What I find irksome is your pattern of choosing a bad algorithm/technique based on absent or incorrect information, and then asking for help to make that bad design work well.

Take, for example, your statement:

I have a model with 16000 elements. The Fortran is going to run on each element (16000 times open and read and close file). But only 1 line of data is needed for each element (the line associated with that element ID).

That is a bad design, with those 16000 OPEN/CLOSE operations. It is doomed to be the cause of major delays.

Instead of making up false conjectures regarding efficiency, perhaps you should try a few test programs with different patterns of file I/O, and time them. Here is one such program.

program DirAccTest
implicit none
integer nrec,i,lrec
real :: t1, t2, t3
real, allocatable :: a(:)
integer, allocatable :: ia(:),ib(:)
!
nrec = 16000
lrec = 15 ! Gfortran
!lrec = 16 ! Ifort
allocate(ia(nrec),ib(nrec),a(nrec))
! Step 1. Generate data
call cpu_time(t1)
call random_number(a)
ia = nint(16373.0*a)
ib = nint(111.0*a)
call cpu_time(t2)
print 20,t2-t1
20 format(' Generated data in            ',F7.3,' sec')
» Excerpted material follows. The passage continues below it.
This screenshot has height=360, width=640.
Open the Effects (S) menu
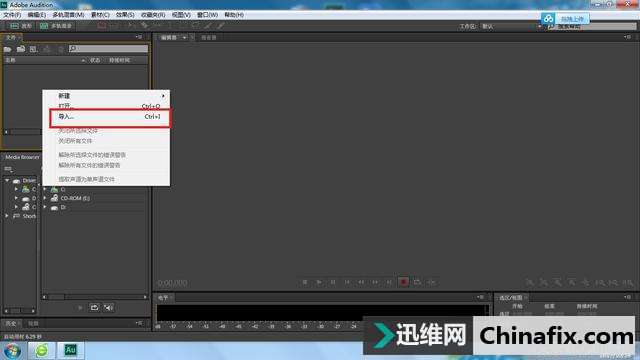[125, 15]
! Step 2. Write data to formatted file
open(10,file='gdat.txt',form='formatted',status='replace')
call cpu_time(t1)
write(10,15)(ia(i),ib(i),i=1,nrec)
15 format(I10,I4)
call cpu_time(t2)
print 30,t2-t1
30 format(' Wrote sequential file in     ',F7.3,' sec')

! Step 3. Read file sequentially
call cpu_time(t1)
rewind(10)
read(10,'(I10,i4)')(ia(i),ib(i),i=1,nrec)
call cpu_time(t2)
close(10)
print 35,t2-t1
35 format(' Read  sequential file in     ',F7.3,' sec')

! Step 4. Read file in reverse order, using direct access
open(11,file='gdat.txt',access='direct',recl=lrec,status='old', &
   form='formatted')
call cpu_time(t1)
do i=nrec,1,-1
   read(11,fmt=40,rec=i)ia(i),ib(i)
end do
40 format(I10,I4)
call cpu_time(t2)
print 45,t2-t1
close(11)
45 format(' Read direct access file in   ',F7.3,' sec')

! Step 5. As in Step 4, but in addition OPEN/CLOSE for each record
call cpu_time(t1)
do i=nrec,1,-1      ! read in reverse order
   open(12,file='gdat.txt',form='formatted',status='old', &
      access='direct',recl=lrec)
   read(12,fmt=40,rec=i)ia(i),ib(i)
   close(12)
end do
call cpu_time(t2)
print 50,t2-t1
50 format('   with OPEN/CLOSE for each rec',F6.3,' sec')

end program

Here are the results (1.1 GHz i7 gen. 10 CPU, Windows 10-64, Cygwin-64, Gfortran 10.2, files on 7200 r.p.m. HDD).

$ time /cygdrive/s/lang/diracc
 Generated data in              0.000 sec
 Wrote sequential file in       0.015 sec
 Read  sequential file in       0.000 sec
 Read direct access file in     0.062 sec
   with OPEN/CLOSE for each rec 2.094 sec

real    0m4.351s
user    0m0.218s
sys     0m1.968s

Note the huge burden of the avoidable OPEN/CLOSE operations, which you can see from comparing the fourth and fifth output lines.